Тая слушает внимательно. Еще усерднее думает. Недолго. Лежащие на моей груди ладони скользят по ней к животу, замирая у края полотенца, в то время как в голубых глазах напряжение сменяется задумчивостью, а затем и вовсе... любопытством? Да, наверное, оно самое, как ни странно.

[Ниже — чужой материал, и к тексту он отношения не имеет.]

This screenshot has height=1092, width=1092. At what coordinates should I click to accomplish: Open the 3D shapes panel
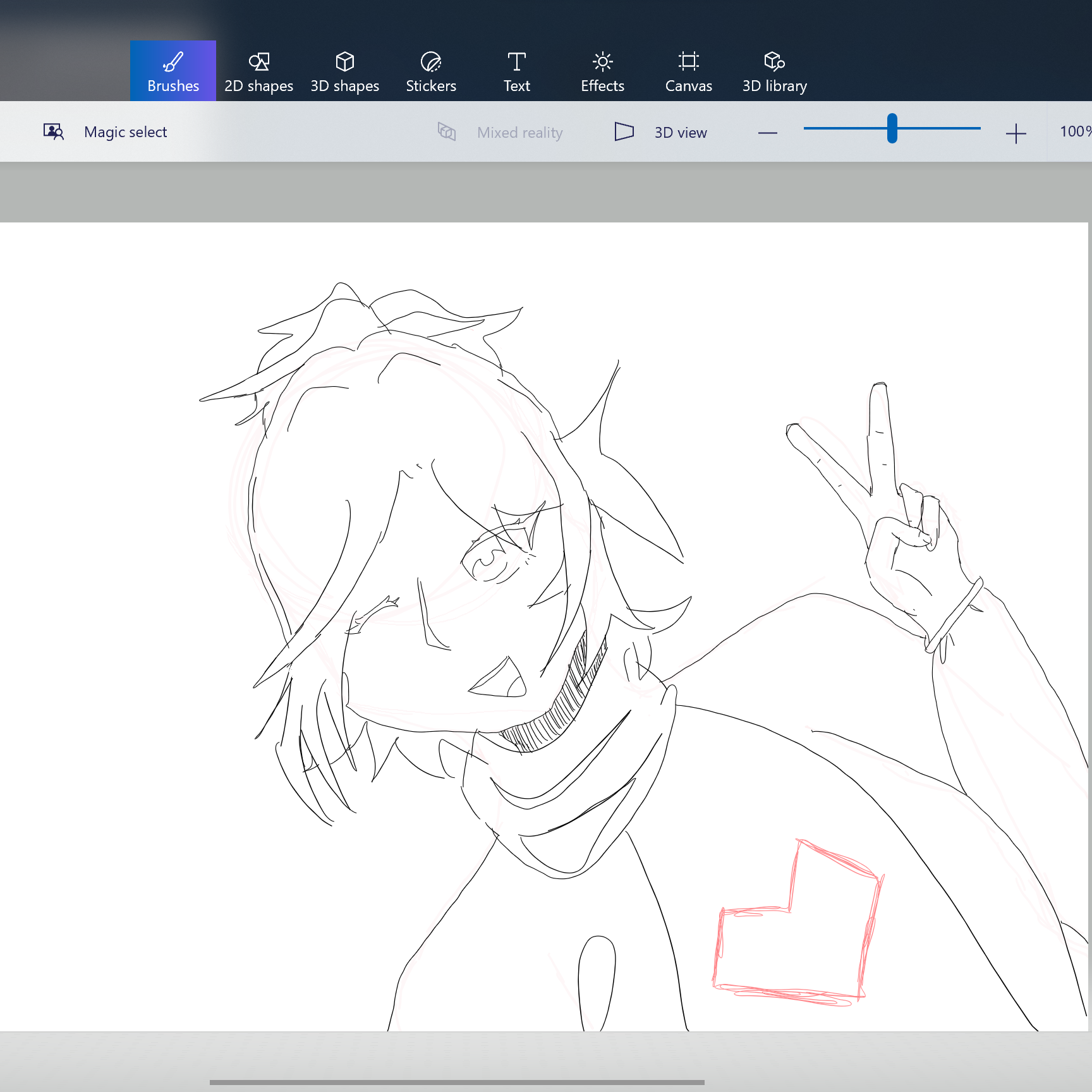[x=345, y=71]
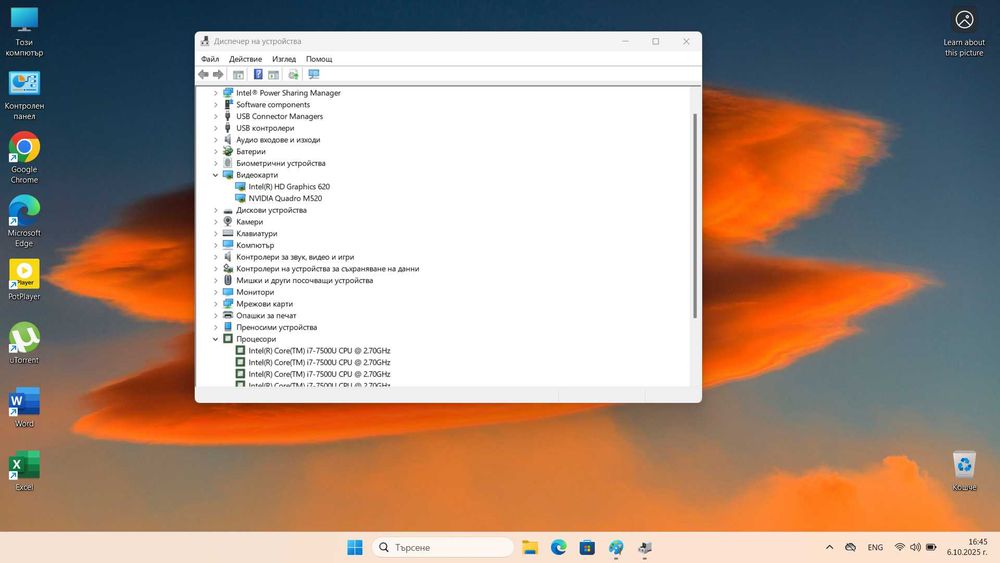Click the Търсене search box in taskbar
Viewport: 1000px width, 563px height.
click(x=442, y=547)
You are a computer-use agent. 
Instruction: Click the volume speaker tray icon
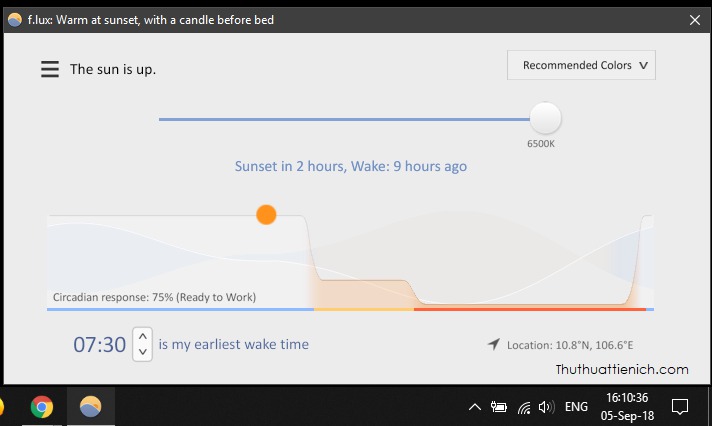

— Я поняла, — отвечает на удивление спокойно, слегка покусывая губы. — Давай попробуем. С тобой. Настоящим. Без лицемерия. Не обещаю, что я буду всегда и во всем безмолвно послушной, но и твое притворство мне тоже не нужно.

Ни х*ра ты не поняла, дочь прокурора...

Раз уж после всего, что я тебе сказал, все равно пытаешься видеть и знать меня настоящего. Ни один здравый человек не возжелает подобного. Даже я сам себя знать не хочу, порой.

Но то про себя…

Вслух:

— Ты сама этого захотела.

А от прикрывающей алое белье рубашки мы все-таки избавляемся. Как и от остального, включая само белье. И минуты не проходит, как она призывно прогибается в моих руках, с тихими стонами кусая губы каждый раз, пока я снова и снова вторгаюсь в податливое тело. Она горячая, тугая и п*здец какая узкая до сих пор. Вызывает во мне бешеное желание двигаться в ней, до потемнения в глазах, пока не сдохну. Не отказываю в этом. Ни себе. Ни ей. Беру ее глубоко и, вероятно, слишком грубо. Но ведь сама же хотела. Пусть получает. Меня. Всего. Надеюсь, выдержит.